The present study discusses an interesting topic and it is well-designed. The paper is sufficiently well written; the study aims are clear. The methods and the results are well described.  Study limitations are extensively discussed. 


I have only one minor comment:
To test the statistical distinguishability of the pre- and post-medication recordings at the group level, the authors selected a priori 4 accelerometer features from the entire dataset, i.e., maximum acceleration, coefficient of variation of acceleration over time, root mean square of acceleration over time, and the total spectral power below 4 Hz. This methodological approach was justified by the observation that these 4 features covered the most often used domains of motion metrics applied for naturalistic bradykinesia monitoring. However, only the coefficient of variation differed between pre- and post- medications states after post hoc comparisons. Could the authors further discuss this result? What the coefficient of variation may represent as compared to the other three accelerometer features?

Author Response

Reviewer 2

In this study, the authors tested the influence of individual model training on short timescale classification of naturalistic (at home) bradykinesia fluctuations in patients with Parkinson’s disease (PD). For this aim, they used data derived from a wrist accelerometer. They compared classification models based on individual data with classification models based on group data. They also analysed the influence of several factors, including the number of individuals and length of analysed data epochs, on classification results.  The analysis showed that at long timescales (60 minutes of data analysed for medication condition), the coefficient of variation of the accelerometer amplitude significantly increased after dopaminergic medication. When considering shorter timescales (60 seconds), this kinematic feature was not predictive of medication state using machine learning. However, considering a larger number of motion metrics, statistically significant classification of medication states could be achieved in 90% of patients using either group or individually trained models. The area under the curves (AUCs) of the group models improved as the length of the feature windows was increased and with additional training patient datasets. When discussing their results, the authors emphasize the feasibility of classifying bradykinesia fluctuations in PD patients using individually trained models for single wrist-accelerometer data on a rapid timescale. This has potential therapeutic implications.  

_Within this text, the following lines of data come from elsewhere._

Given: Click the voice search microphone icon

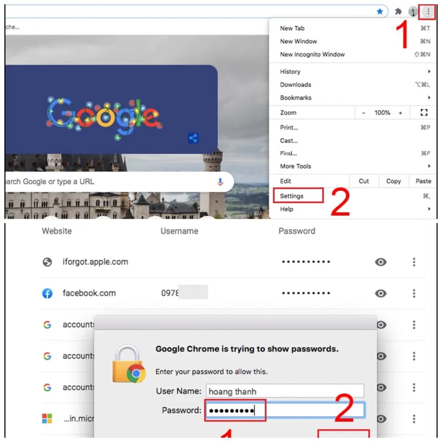Looking at the screenshot, I should (x=220, y=181).
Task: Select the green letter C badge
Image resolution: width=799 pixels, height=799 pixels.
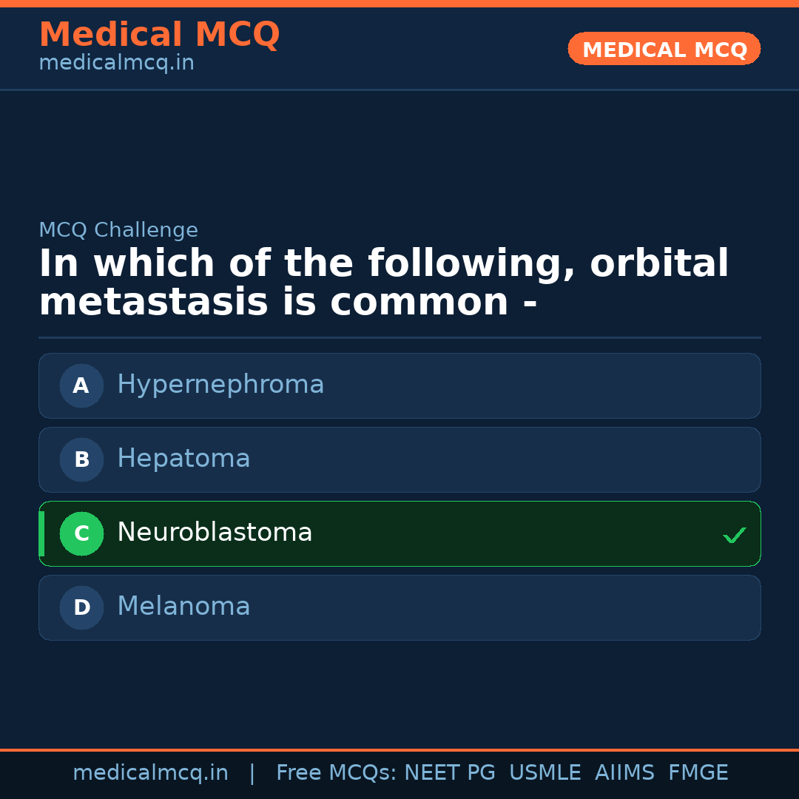Action: point(81,533)
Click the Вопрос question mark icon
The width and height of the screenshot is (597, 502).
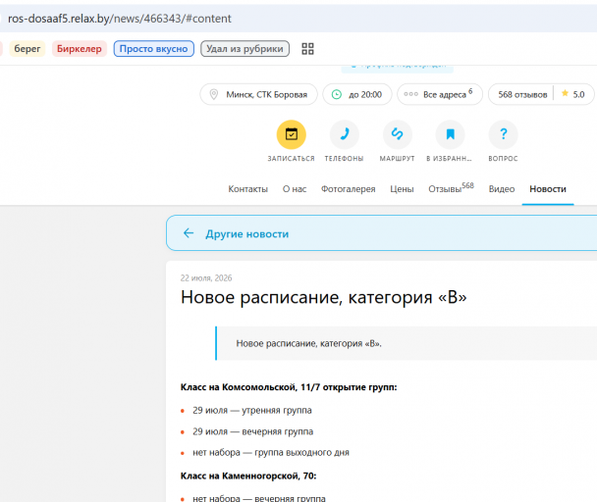503,134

The present study discusses an interesting topic and it is well-designed. The paper is sufficiently well written; the study aims are clear. The methods and the results are well described.  Study limitations are extensively discussed. 

We thank the reviewer for the excellent summary and supportive evaluation. 

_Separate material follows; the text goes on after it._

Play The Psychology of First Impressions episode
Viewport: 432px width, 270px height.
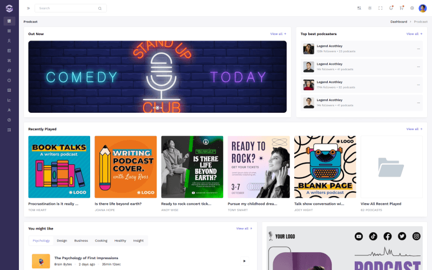(x=244, y=261)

I have only one minor comment:

To test the statistical distinguishability of the pre- and post-medication recordings at the group level, the authors selected a priori 4 accelerometer features from the entire dataset, i.e., maximum acceleration, coefficient of variation of acceleration over time, root mean square of acceleration over time, and the total spectral power below 4 Hz. This methodological approach was justified by the observation that these 4 features covered the most often used domains of motion metrics applied for naturalistic bradykinesia monitoring. However, only the coefficient of variation differed between pre- and post- medications states after post hoc comparisons. Could the authors further discuss this result? What the coefficient of variation may represent as compared to the other three accelerometer features?

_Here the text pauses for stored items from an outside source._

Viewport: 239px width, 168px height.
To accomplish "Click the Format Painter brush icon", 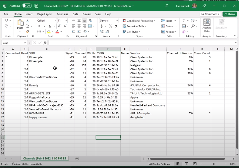I will tap(27, 32).

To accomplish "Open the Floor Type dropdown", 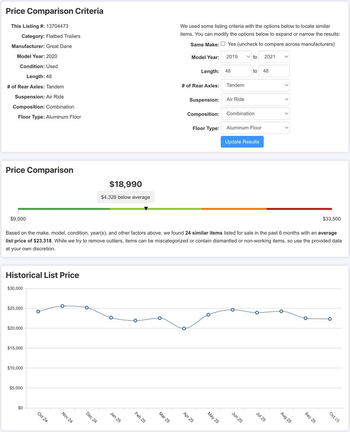I will coord(255,128).
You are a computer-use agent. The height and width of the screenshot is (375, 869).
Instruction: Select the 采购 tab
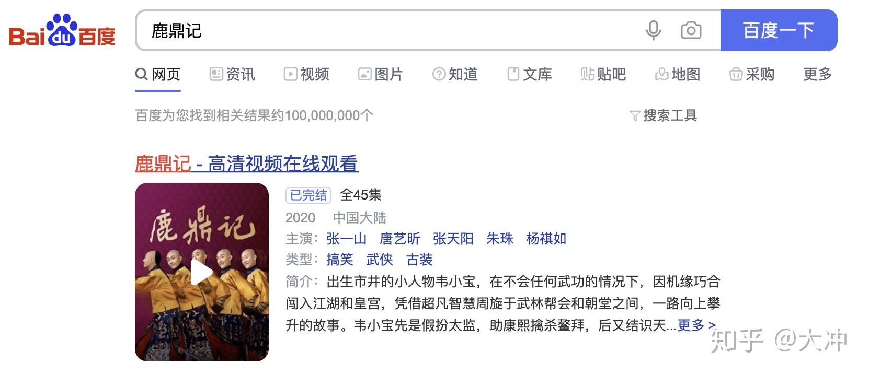pyautogui.click(x=752, y=74)
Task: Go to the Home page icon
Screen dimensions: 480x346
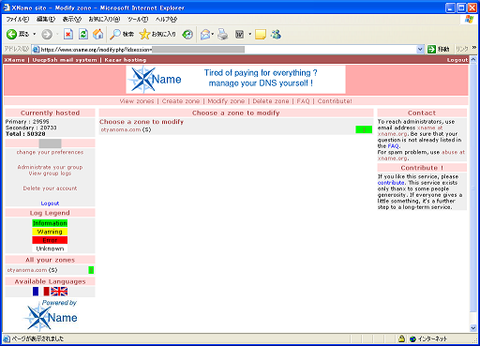Action: [98, 34]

Yes - indeed this was an interesting finding to us. Contrarily to the other three features, the coefficient of variance describes a summary metric for the distribution of the motion, instead of simply a maximum or sum score. We suggest that longer term features for naturalistic sensor data in Parkinson patients may have more discriminative potential when they represent the distribution of acceleration. This suggestion is supported in earlier work of Warmerdam et al. We have now added this component to the discussion (p. 11, l. 420-423).